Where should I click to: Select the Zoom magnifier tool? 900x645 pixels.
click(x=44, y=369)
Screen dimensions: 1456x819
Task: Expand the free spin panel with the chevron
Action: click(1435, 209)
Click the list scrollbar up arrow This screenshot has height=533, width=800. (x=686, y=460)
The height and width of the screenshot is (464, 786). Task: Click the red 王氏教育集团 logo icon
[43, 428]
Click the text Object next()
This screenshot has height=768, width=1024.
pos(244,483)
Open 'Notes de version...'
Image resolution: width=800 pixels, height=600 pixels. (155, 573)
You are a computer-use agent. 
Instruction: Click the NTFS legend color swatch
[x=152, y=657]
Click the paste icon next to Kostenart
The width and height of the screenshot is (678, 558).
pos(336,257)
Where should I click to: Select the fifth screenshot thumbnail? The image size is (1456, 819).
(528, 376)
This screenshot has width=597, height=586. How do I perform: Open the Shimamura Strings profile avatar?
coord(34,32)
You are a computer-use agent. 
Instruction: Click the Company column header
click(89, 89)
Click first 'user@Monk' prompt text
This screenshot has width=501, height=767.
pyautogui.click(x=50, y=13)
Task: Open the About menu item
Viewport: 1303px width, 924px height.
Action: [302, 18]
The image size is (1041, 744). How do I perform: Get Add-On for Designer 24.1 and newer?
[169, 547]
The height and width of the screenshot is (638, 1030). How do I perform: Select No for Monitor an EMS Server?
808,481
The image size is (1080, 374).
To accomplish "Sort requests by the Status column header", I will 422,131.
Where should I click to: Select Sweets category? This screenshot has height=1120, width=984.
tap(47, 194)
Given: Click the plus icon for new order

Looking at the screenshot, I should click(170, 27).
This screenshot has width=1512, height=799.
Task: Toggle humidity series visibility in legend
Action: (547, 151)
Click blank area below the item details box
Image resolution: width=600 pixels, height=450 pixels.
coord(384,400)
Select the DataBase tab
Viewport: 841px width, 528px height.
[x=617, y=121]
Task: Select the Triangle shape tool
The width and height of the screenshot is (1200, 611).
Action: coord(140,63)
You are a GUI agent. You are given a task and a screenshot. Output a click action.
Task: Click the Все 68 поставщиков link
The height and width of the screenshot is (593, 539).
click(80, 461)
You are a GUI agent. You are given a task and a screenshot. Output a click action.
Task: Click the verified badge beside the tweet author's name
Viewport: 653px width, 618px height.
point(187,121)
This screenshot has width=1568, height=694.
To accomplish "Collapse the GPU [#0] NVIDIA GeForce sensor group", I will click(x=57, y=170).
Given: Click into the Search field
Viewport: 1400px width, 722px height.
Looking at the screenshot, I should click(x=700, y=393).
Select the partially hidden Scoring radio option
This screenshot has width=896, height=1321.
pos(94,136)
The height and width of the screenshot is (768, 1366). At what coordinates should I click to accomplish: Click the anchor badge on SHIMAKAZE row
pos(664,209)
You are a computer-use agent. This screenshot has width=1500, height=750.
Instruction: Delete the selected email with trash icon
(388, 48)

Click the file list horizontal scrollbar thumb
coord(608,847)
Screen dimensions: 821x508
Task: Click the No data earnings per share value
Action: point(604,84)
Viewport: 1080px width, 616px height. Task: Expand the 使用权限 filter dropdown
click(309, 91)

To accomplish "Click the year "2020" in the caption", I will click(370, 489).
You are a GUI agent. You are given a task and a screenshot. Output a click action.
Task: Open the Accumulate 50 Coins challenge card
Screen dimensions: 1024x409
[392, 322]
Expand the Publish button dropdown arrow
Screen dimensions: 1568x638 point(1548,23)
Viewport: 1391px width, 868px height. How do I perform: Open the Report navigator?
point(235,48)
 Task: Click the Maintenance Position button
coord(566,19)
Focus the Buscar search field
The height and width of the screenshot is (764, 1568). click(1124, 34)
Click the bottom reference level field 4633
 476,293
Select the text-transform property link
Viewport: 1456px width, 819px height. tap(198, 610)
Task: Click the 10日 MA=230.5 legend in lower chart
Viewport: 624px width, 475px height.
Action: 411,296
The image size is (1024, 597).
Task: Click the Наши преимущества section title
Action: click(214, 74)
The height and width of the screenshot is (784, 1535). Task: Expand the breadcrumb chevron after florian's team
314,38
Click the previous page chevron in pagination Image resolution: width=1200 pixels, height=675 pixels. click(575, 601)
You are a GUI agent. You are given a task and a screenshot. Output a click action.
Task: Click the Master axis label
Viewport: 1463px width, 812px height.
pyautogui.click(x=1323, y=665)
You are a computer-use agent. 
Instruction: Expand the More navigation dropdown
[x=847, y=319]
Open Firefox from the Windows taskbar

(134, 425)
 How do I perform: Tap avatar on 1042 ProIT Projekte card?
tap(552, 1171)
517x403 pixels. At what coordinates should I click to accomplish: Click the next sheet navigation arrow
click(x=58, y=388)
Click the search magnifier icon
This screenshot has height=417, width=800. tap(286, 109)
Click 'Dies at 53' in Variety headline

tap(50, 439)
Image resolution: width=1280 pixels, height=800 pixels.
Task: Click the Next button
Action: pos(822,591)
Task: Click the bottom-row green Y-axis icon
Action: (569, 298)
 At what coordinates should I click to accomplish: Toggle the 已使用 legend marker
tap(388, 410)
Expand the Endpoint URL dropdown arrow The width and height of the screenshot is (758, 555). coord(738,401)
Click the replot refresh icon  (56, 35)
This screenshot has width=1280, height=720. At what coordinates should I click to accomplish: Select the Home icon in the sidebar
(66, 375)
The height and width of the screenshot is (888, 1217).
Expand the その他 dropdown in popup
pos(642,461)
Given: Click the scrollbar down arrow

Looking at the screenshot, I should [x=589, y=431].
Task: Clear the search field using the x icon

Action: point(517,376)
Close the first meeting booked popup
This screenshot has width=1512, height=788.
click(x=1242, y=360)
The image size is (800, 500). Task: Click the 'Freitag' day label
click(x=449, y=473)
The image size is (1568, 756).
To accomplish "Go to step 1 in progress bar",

════

- Task prompt
From the material above, pull out every line that contains the word "item".

- Solved exercise
Task: Open the About menu item
Click blank area below the item details box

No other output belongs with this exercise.